# Written task
Copy the items that run from the line containing "At what (x,y)" through the line containing "Looking at the", swapping "frame-top-beam" for "frame-bottom-beam" and leaving everything else unchanged. Omit the pictures.

|---|

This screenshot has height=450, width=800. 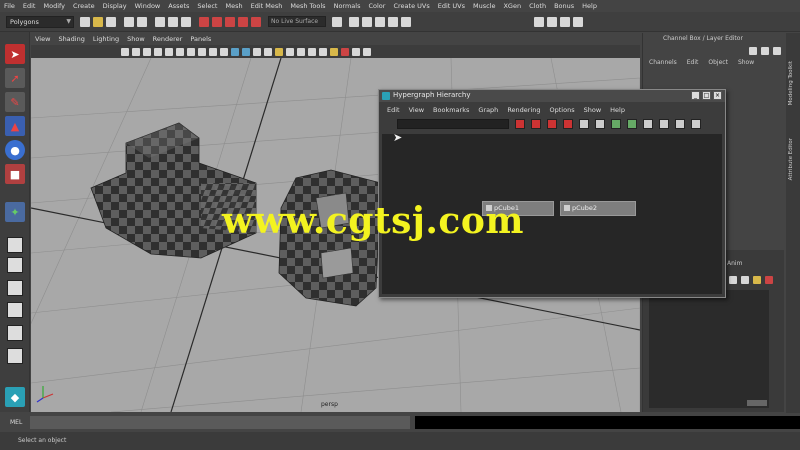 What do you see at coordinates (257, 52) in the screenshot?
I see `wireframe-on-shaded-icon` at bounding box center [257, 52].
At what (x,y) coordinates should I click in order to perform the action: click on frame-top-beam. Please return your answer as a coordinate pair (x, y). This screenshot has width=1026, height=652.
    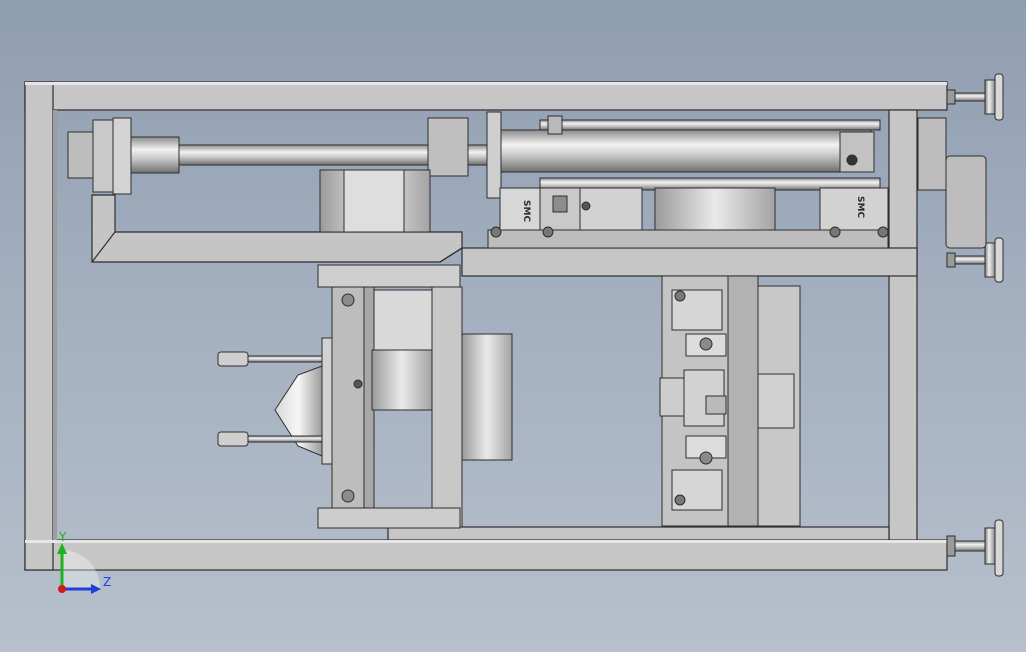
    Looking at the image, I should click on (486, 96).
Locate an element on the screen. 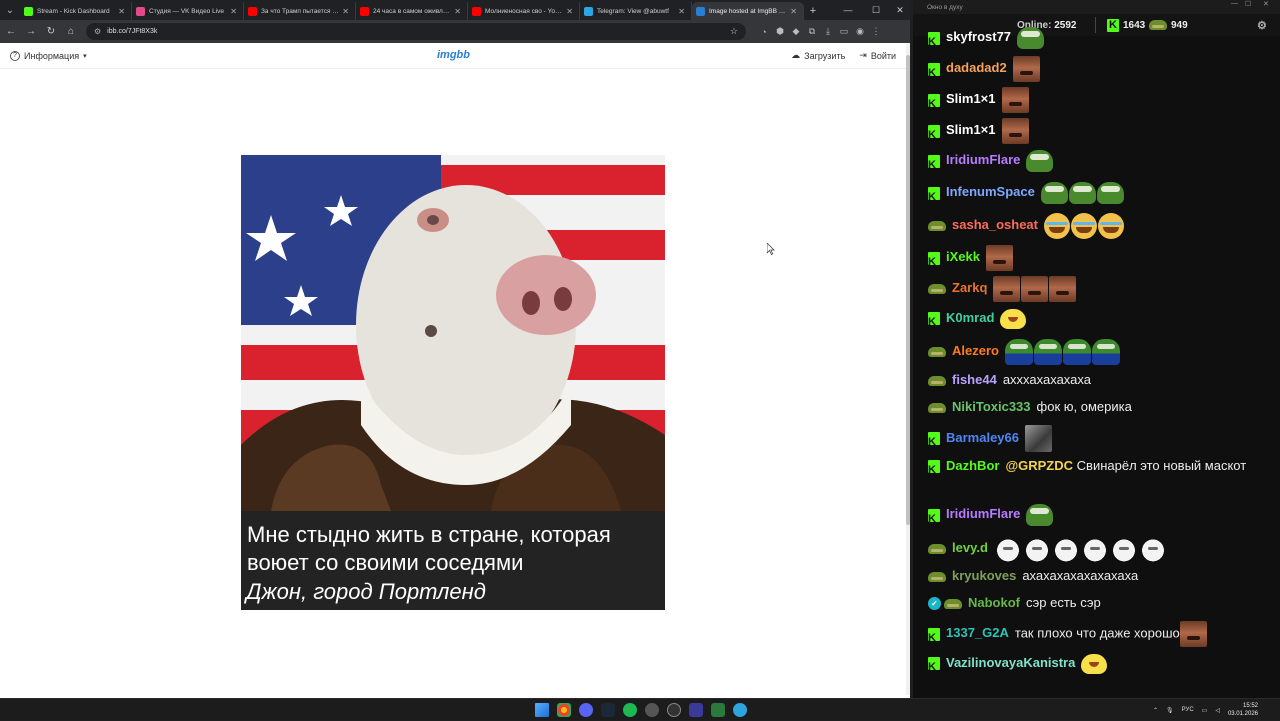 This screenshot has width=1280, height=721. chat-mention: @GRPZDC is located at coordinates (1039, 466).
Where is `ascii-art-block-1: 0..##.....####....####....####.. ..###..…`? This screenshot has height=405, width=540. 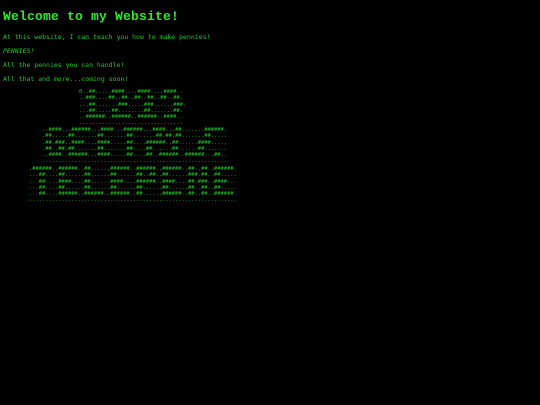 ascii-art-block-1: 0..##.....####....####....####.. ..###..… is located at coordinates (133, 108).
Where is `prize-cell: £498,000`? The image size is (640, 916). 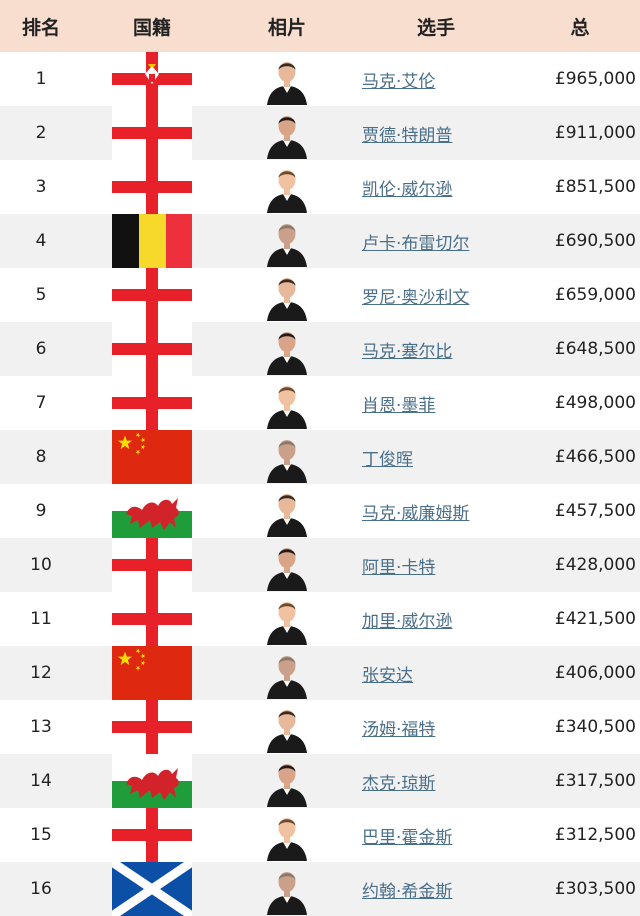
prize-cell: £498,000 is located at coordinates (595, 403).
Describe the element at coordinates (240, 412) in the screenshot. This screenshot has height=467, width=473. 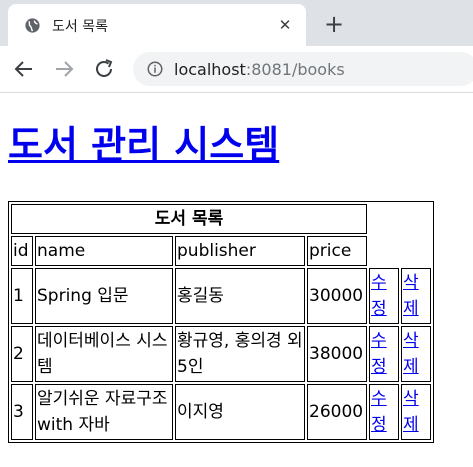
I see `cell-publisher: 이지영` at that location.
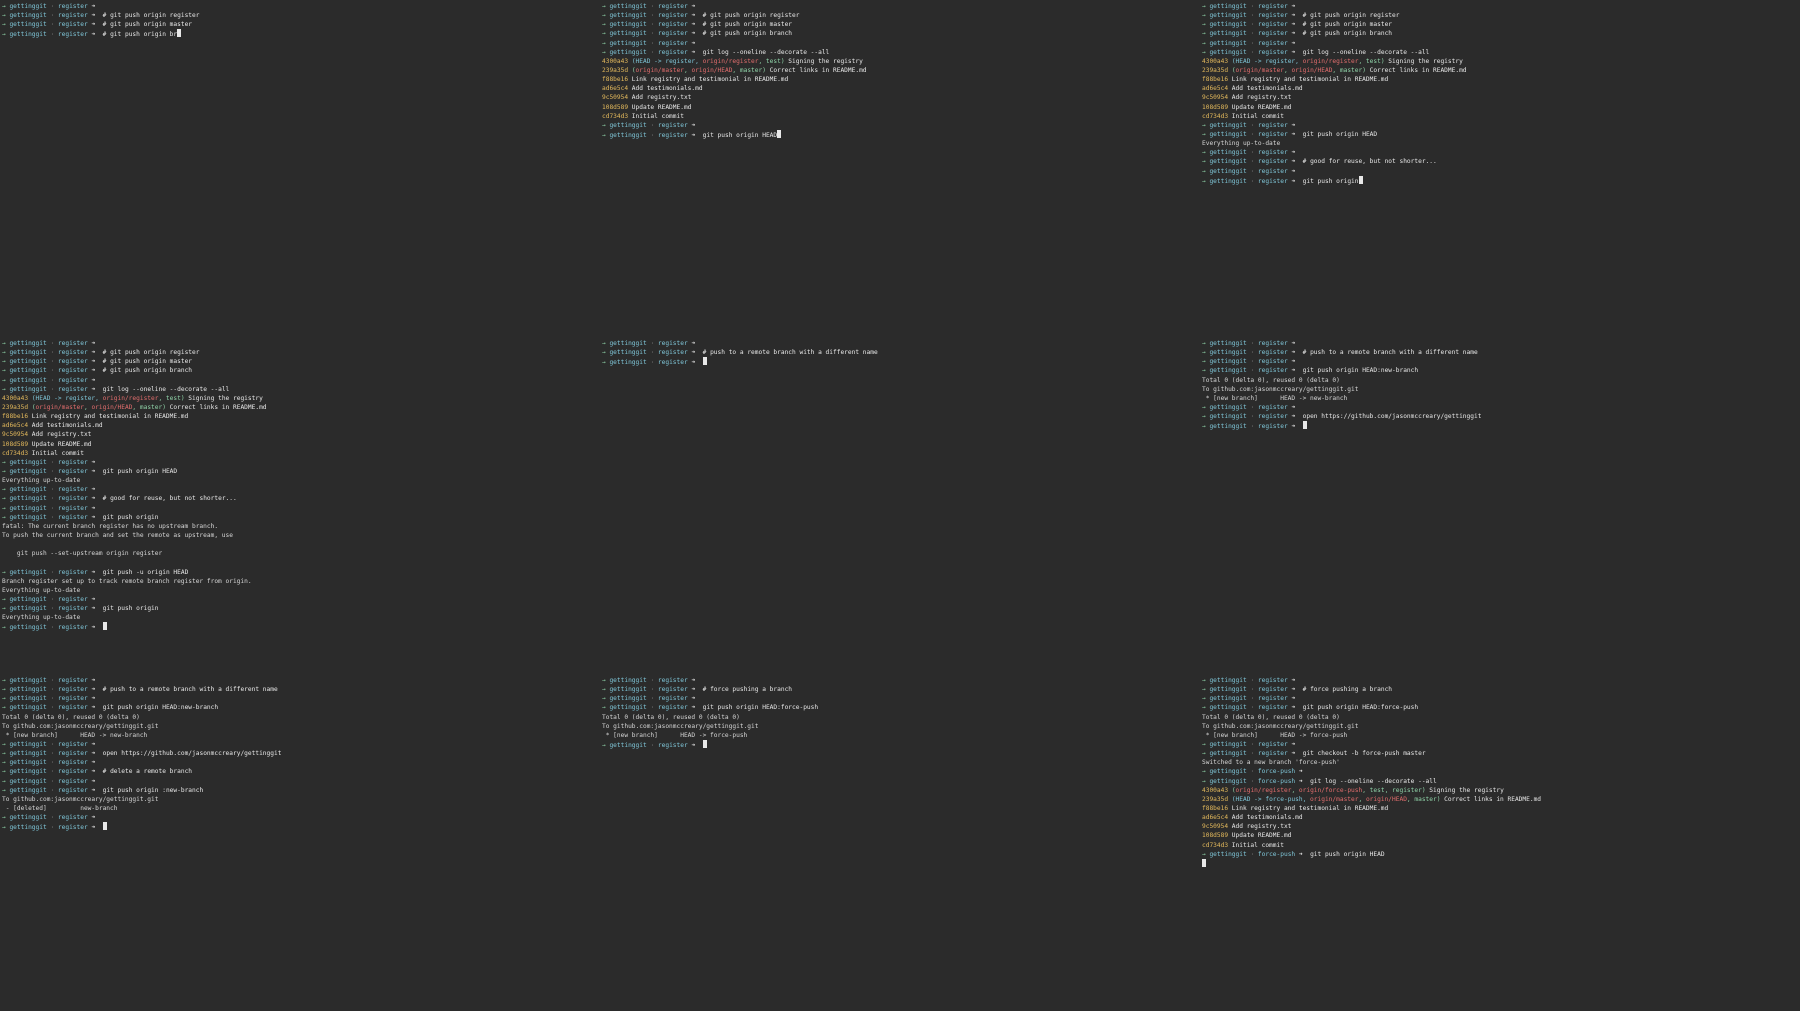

|---|

# Solved exercise
At what (x,y) coordinates should I click in order to perform the action: click on frame-bottom-beam. Please return your answer as a coordinate pair (x, y). This screenshot has width=1026, height=652.
    Looking at the image, I should click on (486, 96).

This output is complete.